この連休、相場英雄さんの「ガラパゴス」を読んでいます。
上巻を読んで、今、下巻を読んでいるところです。
この作品は、少なくとも今年読んだ小説の中で、最高水準のものです。
現代社会の鋭く切り取る秀作です。ぜひお勧めします。
上巻の後半に、現在の労働市場の実態がリアルに描かれています。
派遣労働者である工藤がこう語ります。
「正社員やパートなど顧客企業が直接雇用する人たちは人事部が把握しています。しかし、我々は部品や備品と同じ扱い、足りなくなった分を補うという意味で外注の加工費としてカウントされているのです。部品以下かもしれませんね」
派遣労働者の過酷な実態を生んだ背景を相場さんはこう書いています。
「1985年の規制緩和によって『労働者派遣法』が施行され、従事可能な職種が拡大していった。

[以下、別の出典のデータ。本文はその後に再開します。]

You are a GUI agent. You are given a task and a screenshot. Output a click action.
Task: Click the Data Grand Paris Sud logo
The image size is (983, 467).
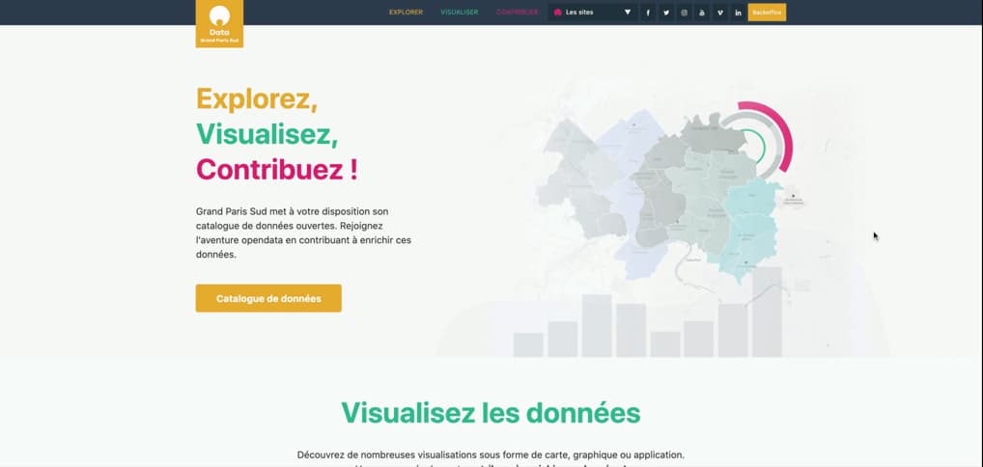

1999年、労働者の派遣が原則自由化されたのを皮切りに、2004年になると工場の製造ラインへの労働者派遣も自由化された。目の前には、規制緩和という耳障りの良い言葉とは裏腹に、過酷な労働を強いられてきた工藤というごく普通の男がいる。」
人材派遣会社の森社長がトクダモーターズの松崎社長にこう話します。
「ジョブ型正社員なんかも、ガタガタ言ってきたら解雇すればいいだけですわ。社長、総理大臣が『世界で一番企業が活躍しやすい国にする』言うたんは、千載一遇のチャンスだがね」
更に、上巻の最後には、刑事の田川が、ファンドマネージャーの小島から車の燃費偽装について説明を受ける場面が登場します。
「いかに低燃費の実績をたたき出すかは、メーカー同士の過酷な戦場です。言い換えれば究極のイメージ戦略であるF1と同じです。」
「試験には一般市販車ではなく、燃料測定に使用を合わせた特注品を持ち込むケースが多いのです。」
まさに、三菱自動車の燃費偽装を予言したかのような内容です。
現在の日本社会の本質を見抜いて見事な物語に仕上がっています。
物語は、身元不明となっている事件を丹念に追う田川刑事の足跡が追う形で進んでいきます。

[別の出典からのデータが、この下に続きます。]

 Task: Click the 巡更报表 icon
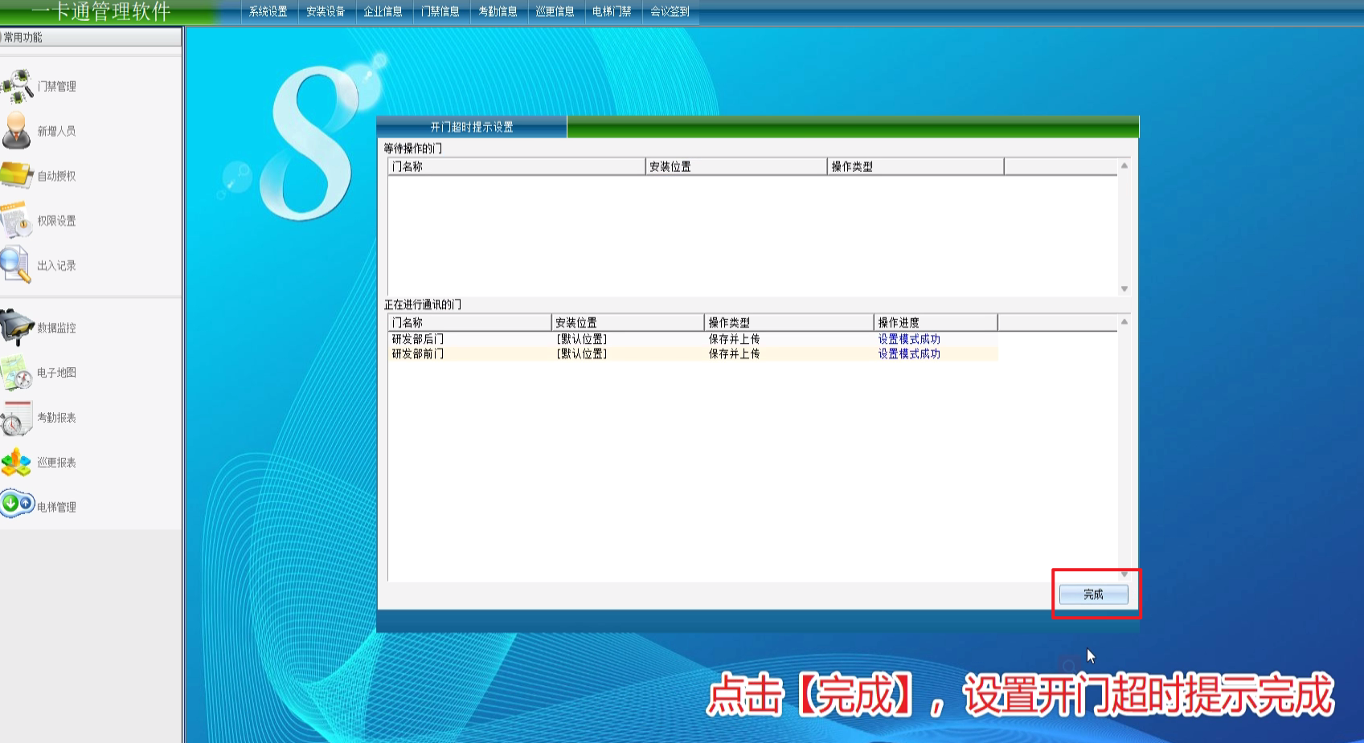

本の帯に戸田書店鍋倉さんがこのような書評を書いています。
「特別な派手さもなく、名探偵でもないけれど、自分の調査を一つ一つ丹念に繰り返していく、田川の『糸』のような仕事が、巨悪を締め上げてゆく様は圧巻だった」
まさに、この様を実感しながら読んでいます。
相場英雄さんは、私の敬愛する作家さんの一人です。
相場さんの「震える牛」は、平成版の「砂の器」と言われました。
ガラパゴスは、平成版の「蟹工船」と言われています。
本作品は、第29回山本周五郎賞にノミネートされています。是非、受賞を願っています。
相場作品の映像化されたものはチェックしています。
WOWOWドラマになった「震える牛」「血の轍」どちらも秀作でした。
関係者の皆さん、もう検討中かとは思いますが、「ガラパゴス」の映像化をよろしくお願いいたします。
出来れば、映画として「ガラパゴス」を観たいものだと思います。
田川刑事は誰がいいでしょう。仲野は誰がいいでしょう。
連休の後半で一気にガラパゴスを読了したいと思っています。
相場さんの作品には、不正義を憎む心と泥臭さと人間に対する愛情が詰まっていると思います。
相場さんいい作品をありがとうございます。
相場さんこれからも大いに期待しています。
「ガラパゴス」を読んだ方は感想をお教え下さい。